First of all, here is what I'm trying to accomplish: We'd like to add the capability to our commercial application to generate a video file to visualize data. It should be saved in a reasonably compressed format. It is important that the encoding library/codecs are licensed such that we're allowed to use and sell our software without restriction. It's also important that the media format can easily be played by a customer, i.e. can be played by Windows Media Player without requiring a codec pack to be installed.
I'm trying to use DirectShow in c++ by creating a source filter with one output pin that generates the video. I'm closely following the DirectShow samples called Bouncing Ball and Push Source.

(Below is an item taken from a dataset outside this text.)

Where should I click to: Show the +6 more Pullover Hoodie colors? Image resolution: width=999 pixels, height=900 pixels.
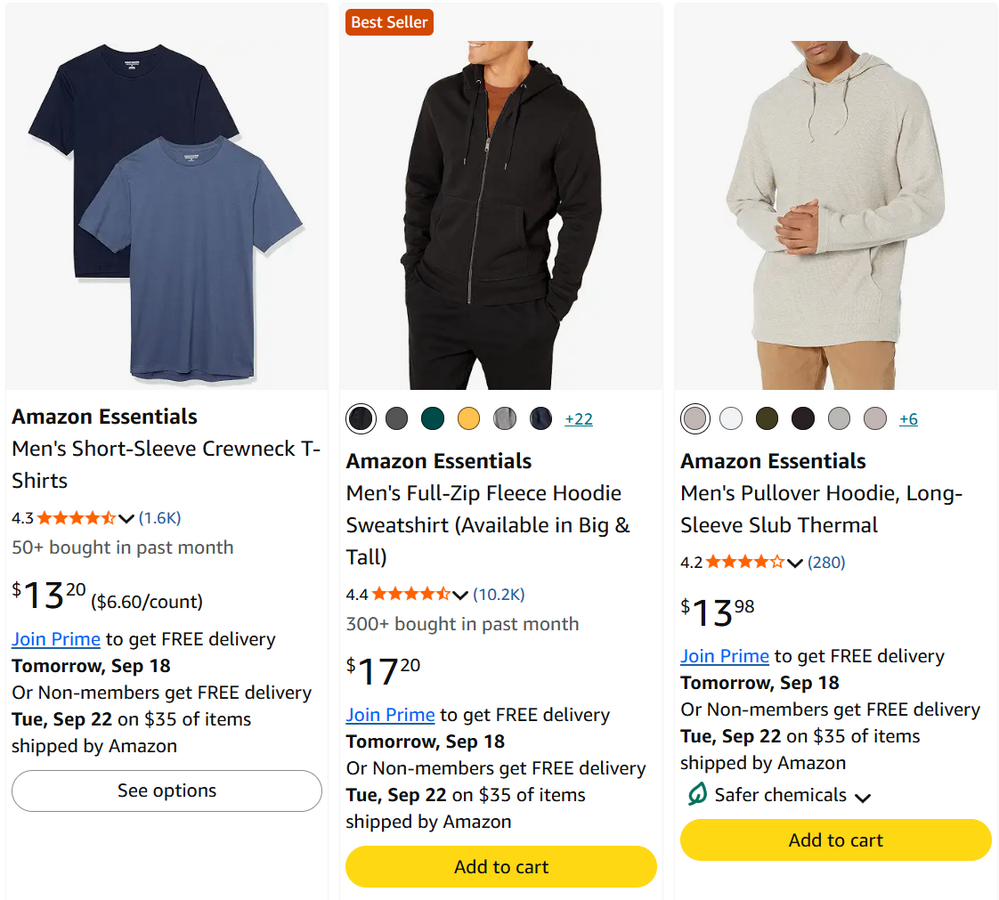pos(909,419)
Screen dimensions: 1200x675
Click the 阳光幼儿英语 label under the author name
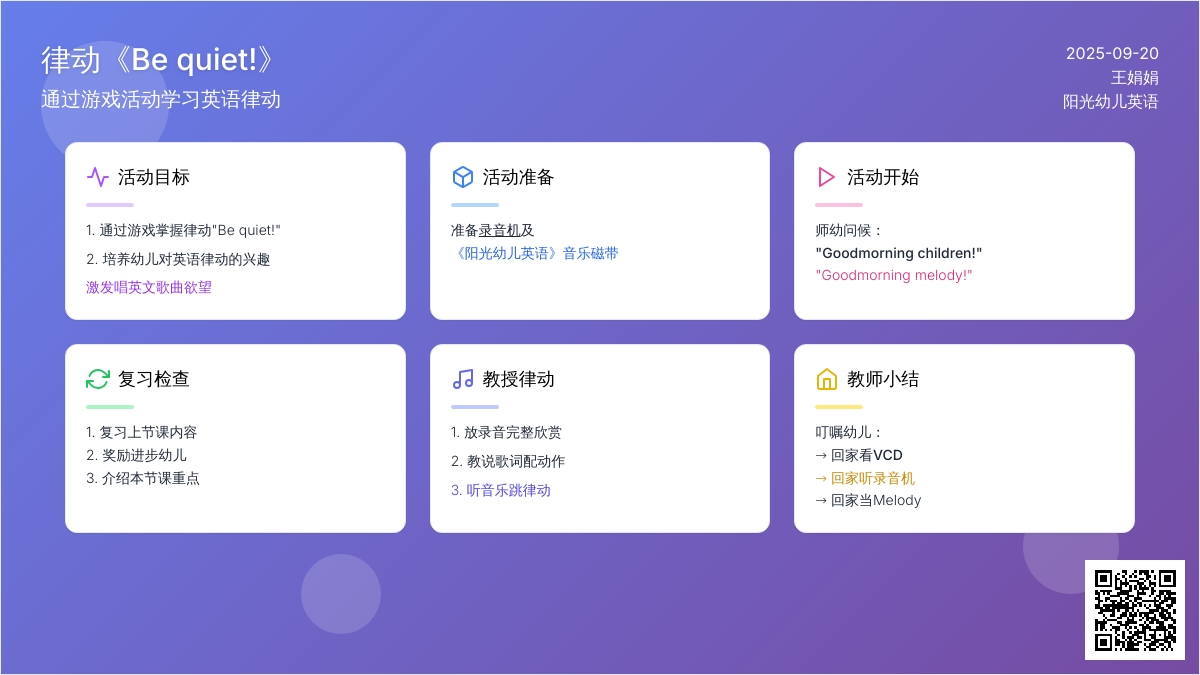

In GraphEdit I can successfully connect to a video renderer and see the video play. I have also managed to connect to AVI Mux and then file writer to write an uncompressed AVI file. The only issue with this is the huge file size. However, I have not been able to save the video in a compressed format. This problem also happens with the Ball and Push Source samples.
I can connect the output pin to a WM ASF Writer, but when I click play I get "This graph can't play. Unspecified error (Return code: 0x80004005)." I can't even figure out how to connect to the WMVideo9 Encoder DMO ("These filters cannot agree on a connection"). I could successfully save to mjpeg, but compression was not very substantial.
Please let me know if I'm doing something wrong in GraphEdit or if my source filter code needs to be modified. Alternatively, if there is another (non-DirectShow) option that would work for me I'm open to suggestions. Thanks.